One of the strengths of AWK is column operation which makes column based manipulation of text files are easy. One such example as follows below. Example text is as follows:
$ cat test.txt
1:924024
1:924310
SAMD11 1:930353
SAMD11 1:930939
NOC2L 1:944858
NOC2L 1:946247
KLHL17 1:960891
KLHL17 1:961945
First two lines have no values in first column and each column is separated by tab.

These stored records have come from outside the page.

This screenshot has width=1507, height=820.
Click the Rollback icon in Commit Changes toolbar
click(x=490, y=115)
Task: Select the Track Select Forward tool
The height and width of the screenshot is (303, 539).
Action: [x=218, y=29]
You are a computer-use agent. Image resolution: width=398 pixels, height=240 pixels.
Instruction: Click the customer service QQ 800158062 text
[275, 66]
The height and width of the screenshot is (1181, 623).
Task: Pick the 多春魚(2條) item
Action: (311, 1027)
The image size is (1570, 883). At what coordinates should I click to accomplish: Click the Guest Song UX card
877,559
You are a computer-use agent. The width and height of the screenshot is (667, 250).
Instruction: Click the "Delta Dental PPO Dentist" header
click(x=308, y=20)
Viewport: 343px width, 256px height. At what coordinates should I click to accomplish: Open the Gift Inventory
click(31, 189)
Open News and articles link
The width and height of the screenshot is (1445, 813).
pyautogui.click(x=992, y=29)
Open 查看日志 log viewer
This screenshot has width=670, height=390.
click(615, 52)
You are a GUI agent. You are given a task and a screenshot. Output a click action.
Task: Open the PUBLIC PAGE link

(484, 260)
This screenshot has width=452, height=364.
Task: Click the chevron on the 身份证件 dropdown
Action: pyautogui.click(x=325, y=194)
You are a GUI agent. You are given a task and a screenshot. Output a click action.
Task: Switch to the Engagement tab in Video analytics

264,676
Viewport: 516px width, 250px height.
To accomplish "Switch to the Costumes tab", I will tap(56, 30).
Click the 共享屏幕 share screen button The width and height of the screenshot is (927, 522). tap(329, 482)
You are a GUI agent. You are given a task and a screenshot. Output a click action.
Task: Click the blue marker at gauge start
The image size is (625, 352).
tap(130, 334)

User request is to fill it up with incremental numbers, followed by a text :na
. It is easy with awk as follows:
$ awk -F "\t" -v OFS="\t" '{if ($1=="") $1=NR":na"}1' test.txt
1:na 1:924024
2:na 1:924310
SAMD11 1:930353
SAMD11 1:930939
NOC2L 1:944858
NOC2L 1:946247
KLHL17 1:960891
KLHL17 1:961945
using ternary operator in awk:
$ awk -F "\t" -v OFS="\t" '{ ($1=="")? ($1=NR":na"):$1}1' test.txt
1:na 1:924024
2:na 1:924310
SAMD11 1:930353
SAMD11 1:930939
NOC2L 1:944858
NOC2L 1:946247
KLHL17 1:960891
KLHL17 1:961945
But what if user wants to number each and every line, but empty one being filled with na
$ awk -F "\t" -v OFS="\t" '{ ($1==" ")? ($1=NR":na"):($1=NR":"$1)}1' test.txt
1:na 1:924024
2:na 1:924310
3:SAMD11 1:930353
4:SAMD11 1:930939
5:NOC2L 1:944858
6:NOC2L 1:946247
7:KLHL17 1:960891
8:KLHL17 1:961945
Now this is easy. Right? But user wants a different way. All duplicated entries must have same numbering, while empty ones should have individual entries. It’s tricky. Without writing large code, I could not collapse rows, based on a column in awk. So I used datamash. I wish datamash had expand option for any given column just the way they have group based collapse.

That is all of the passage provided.